Reviewed by Glenn Erickson

Foreign film directors that come to the states to make movies with American themes, often see things more clearly than Hollywood does. Jean Renoir's Swamp Water, for instance, tells a tale of rural Georgia with great feeling. Other directors had less success. Zabriskie Point convinced few critics that Michelangelo Antonioni's 'vision' of The Revolution was anything more than a leftist fantasy. This makes Alan Parker's 1988 Mississippi Burning all the more difficult to understand. Parker's direction is good and his actors better than good. But even though the film takes an aggressive pro- Civil Rights position, its tale of Federal agents versus Southern rednecks couldn't be more misdirected.

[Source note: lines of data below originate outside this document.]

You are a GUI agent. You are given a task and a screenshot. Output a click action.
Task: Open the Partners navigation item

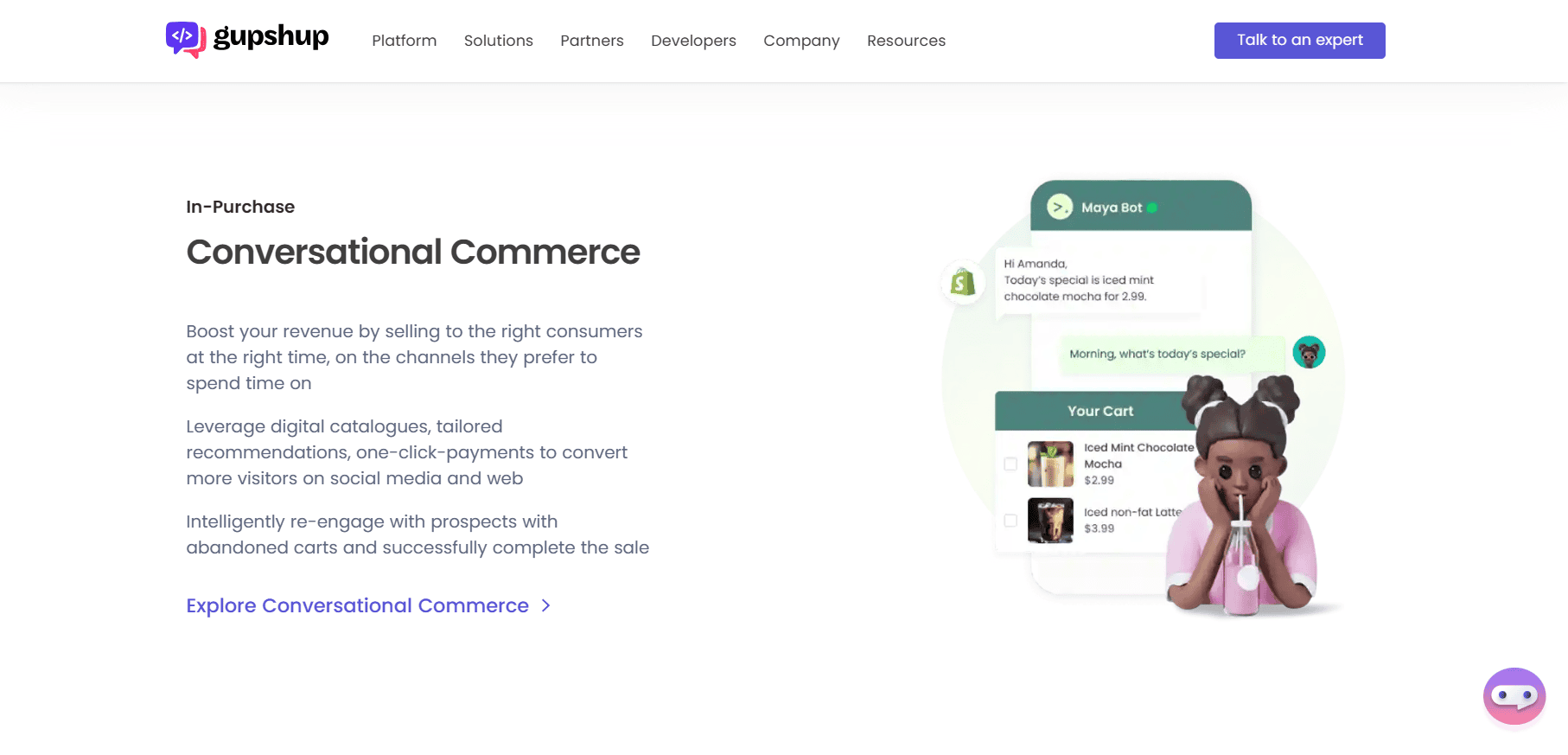[x=591, y=41]
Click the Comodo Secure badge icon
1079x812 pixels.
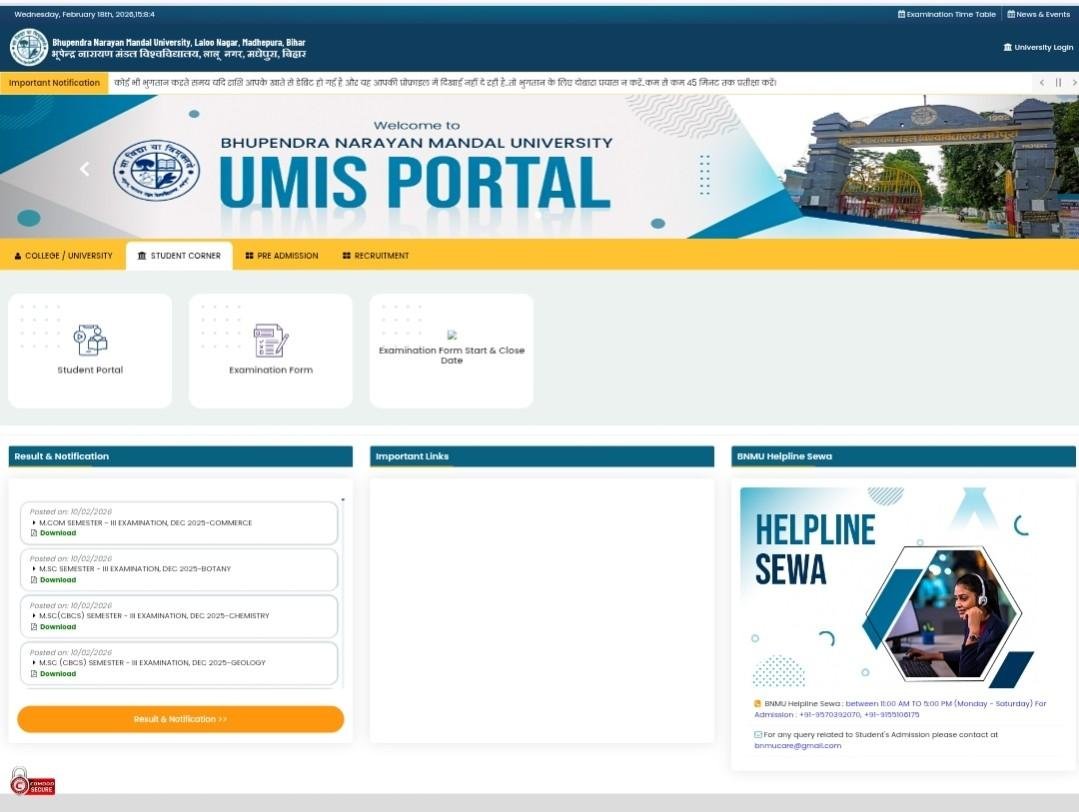click(x=32, y=781)
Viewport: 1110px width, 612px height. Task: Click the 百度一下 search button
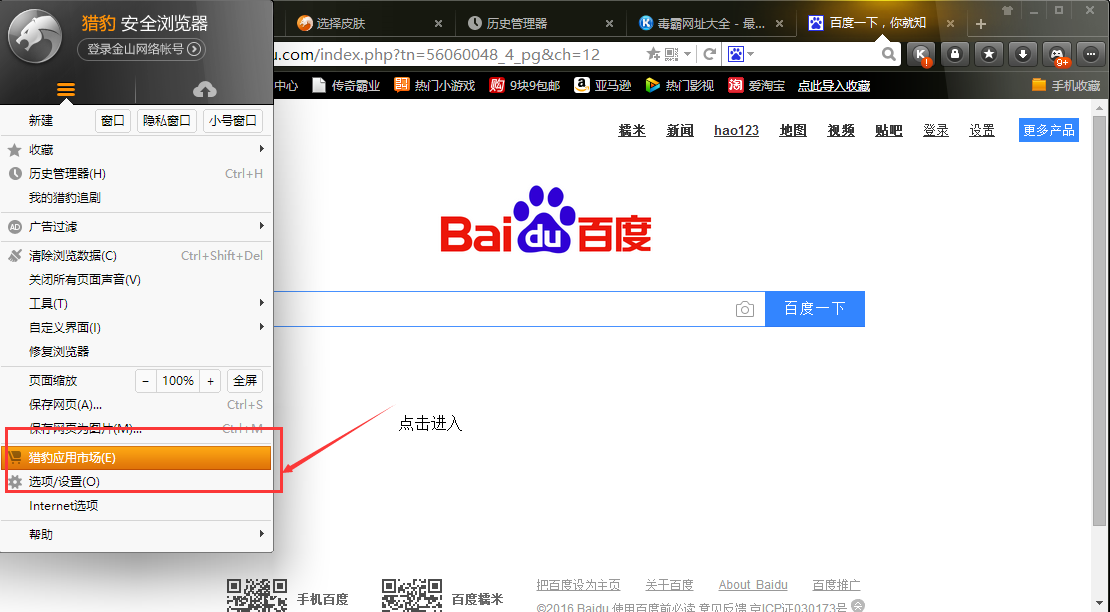(814, 309)
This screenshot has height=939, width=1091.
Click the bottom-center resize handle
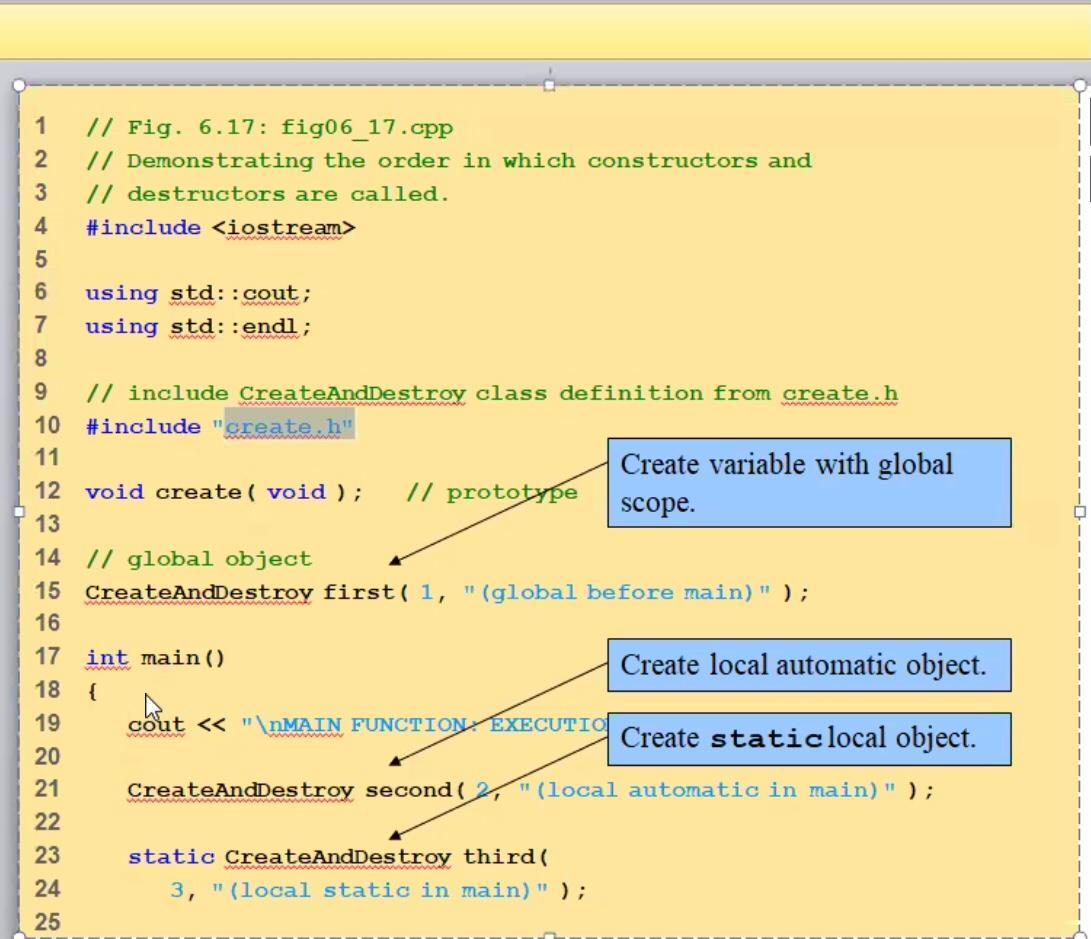click(549, 936)
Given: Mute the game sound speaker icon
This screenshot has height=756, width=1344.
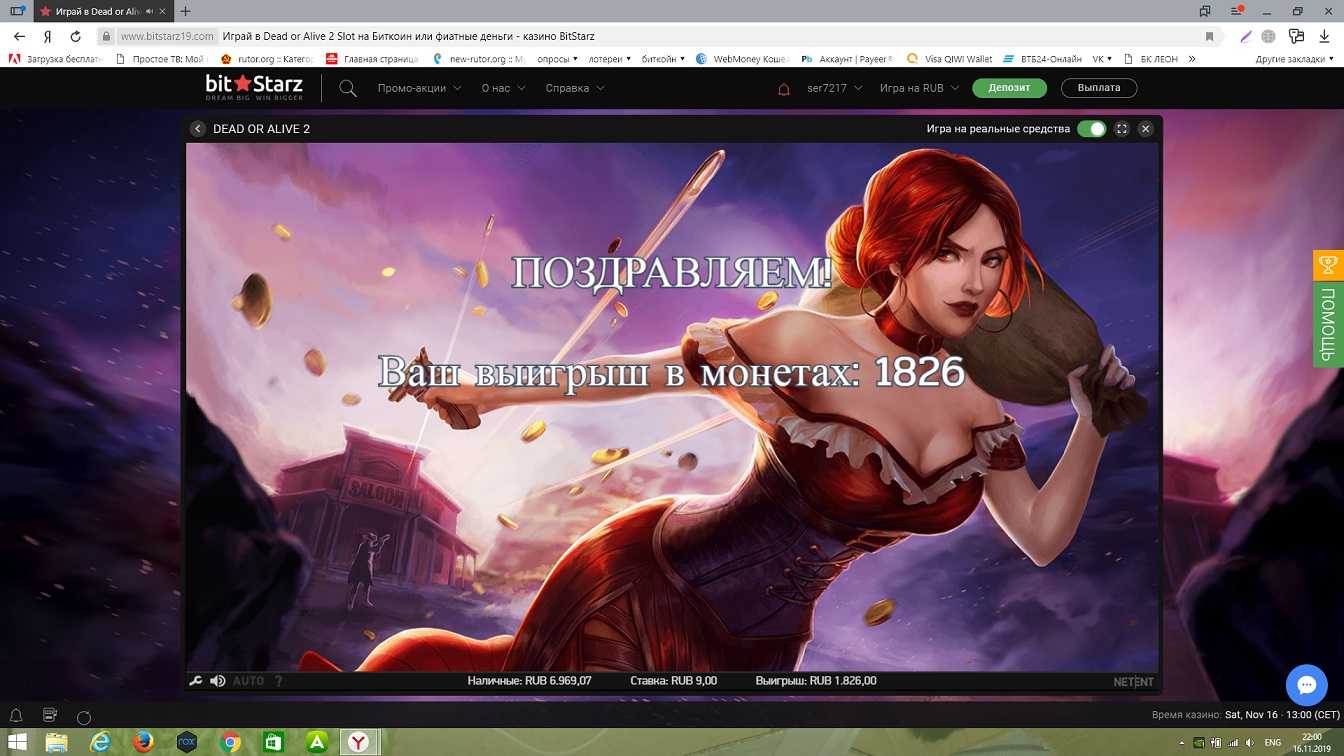Looking at the screenshot, I should tap(218, 681).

FBI Agents Rupert Anderson and Alan Ward (Gene Hackman and Willem Dafoe) arrive in Jessup County Mississippi to find out what happened to three young Civil Rights activists (two white, one black) who disappeared without a trace. They get nowhere. The whites are mostly hostile and the blacks won't cooperate, as they receive beatings just for being approached by Anderson and Ward. The agents disagree on policy. Anderson has an affair with the wife (Frances McDormand) of a local deputy, Pell (Brad Dourif). They eventually find the bodies. When the Klan strikes back with more violence, the F.B.I. goes into all-out war mode.

Compared to Mississippi Burning, Stanley Kramer's transparently pro- Civil Rights films The Defiant Ones and Guess Who's Coming to Dinner? are masterpieces of good judgment and restraint. Englishman Alan Parker mastered flashy musicals and got attention as a witty stylist with the rich atmosphere and show-off visuals in things like Midnight Express, Fame and Angel Heart. Mississippi Burning reduces the Civil Rights struggle to something around which a crowd-pleasing thriller can be built.

'Socially conscious' movies about America's nagging race problem have fared worse than most. Hollywood switched anti-Semitism for race prejudice as the subject of Home of the Brave, resulting in a sincere but somewhat confusing movie. 'True, hard hitting' stories about race prejudice somehow still felt compelled to cast non-black actors in black roles (Pinky, Lost Boundaries). Yet almost forty years later, Mississippi Burning sorely lacks the sensitivity of those pictures, which at least were committed to human values. Alan Parker approaches Civil Rights in the '60s as if it he had just discovered it, and was all excited to let us know what kinds of shocking injustices occurred.

Just what's so offensive about Mississippi Burning?  I'll try to make this short. First, it trivializes the Civil Rights Movement by having no major black roles. It's about good white people dealing with bad white people. The Mississippi blacks are shunted away in sidebar scenes showing brutality, or scenes where they're singing gospel hymns, that conveniently provide a soulful underscore. Those hymns juxtapose nicely with shots of burning churches.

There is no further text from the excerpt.